Entries supplied:
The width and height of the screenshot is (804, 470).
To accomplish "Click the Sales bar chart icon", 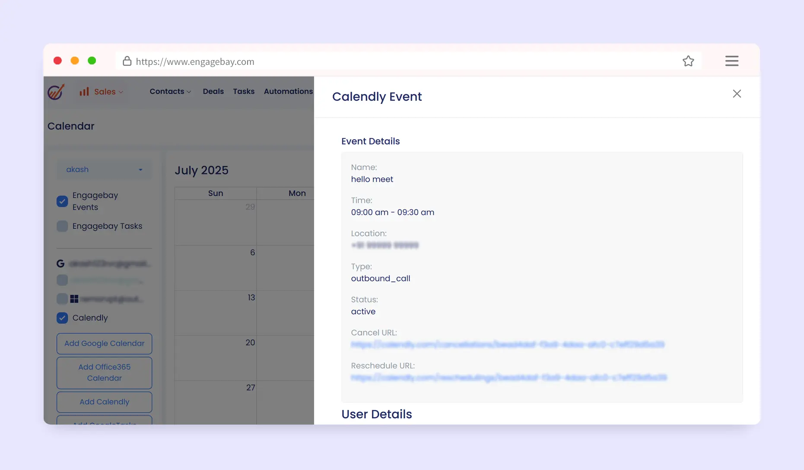I will tap(84, 92).
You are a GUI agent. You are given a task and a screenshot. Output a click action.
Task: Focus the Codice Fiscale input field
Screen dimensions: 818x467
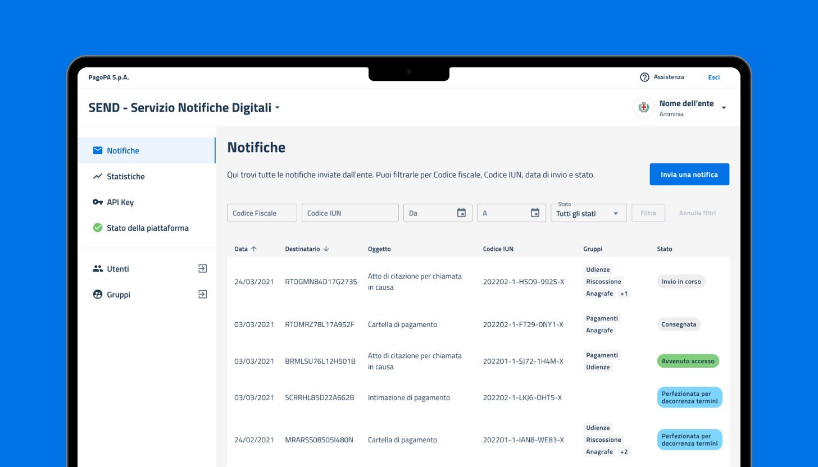(262, 213)
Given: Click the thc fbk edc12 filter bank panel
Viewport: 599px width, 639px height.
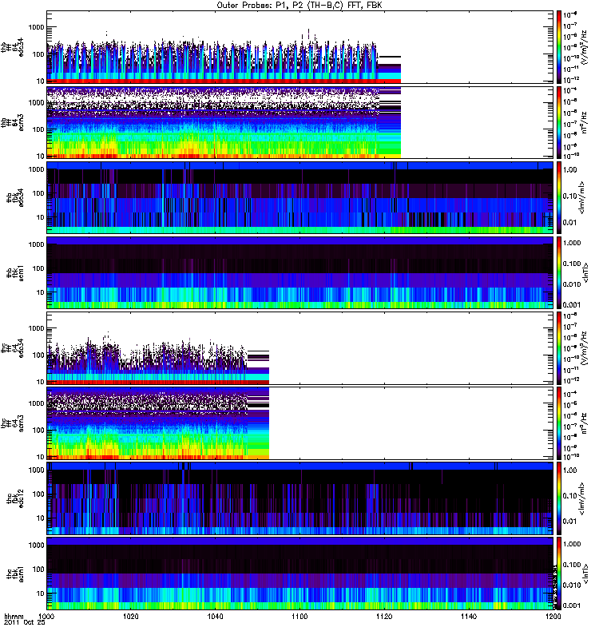Looking at the screenshot, I should tap(300, 498).
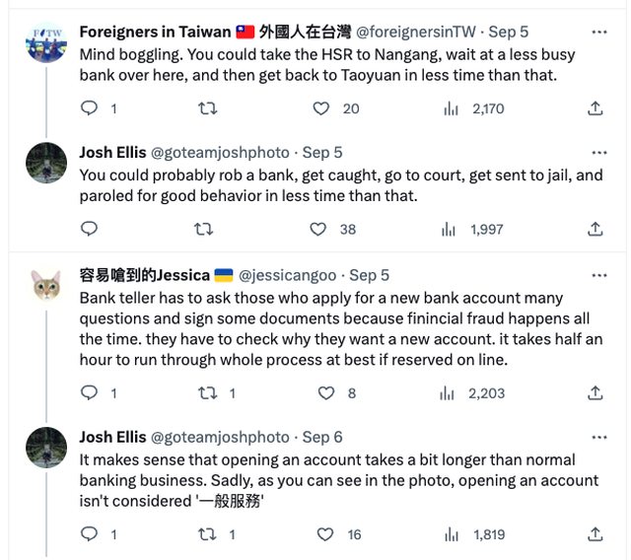This screenshot has width=631, height=560.
Task: Open more options on Jessica's tweet
Action: (599, 275)
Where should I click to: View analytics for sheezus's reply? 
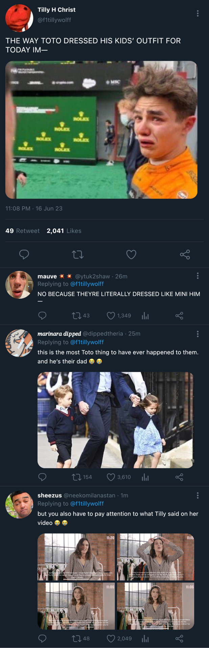point(145,639)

Activity: Retype the records above exactly, starting at the line that contains "Viewport: 599px width, 639px height." and going through the last line, and leave out any pictures.

Answer to this problem:
Viewport: 599px width, 639px height.
Looking at the screenshot, I should tap(300, 498).
This screenshot has width=631, height=560.
Task: Open more options on Jessica's tweet
Action: (599, 275)
Where should I click to: View analytics for sheezus's reply? 
point(145,639)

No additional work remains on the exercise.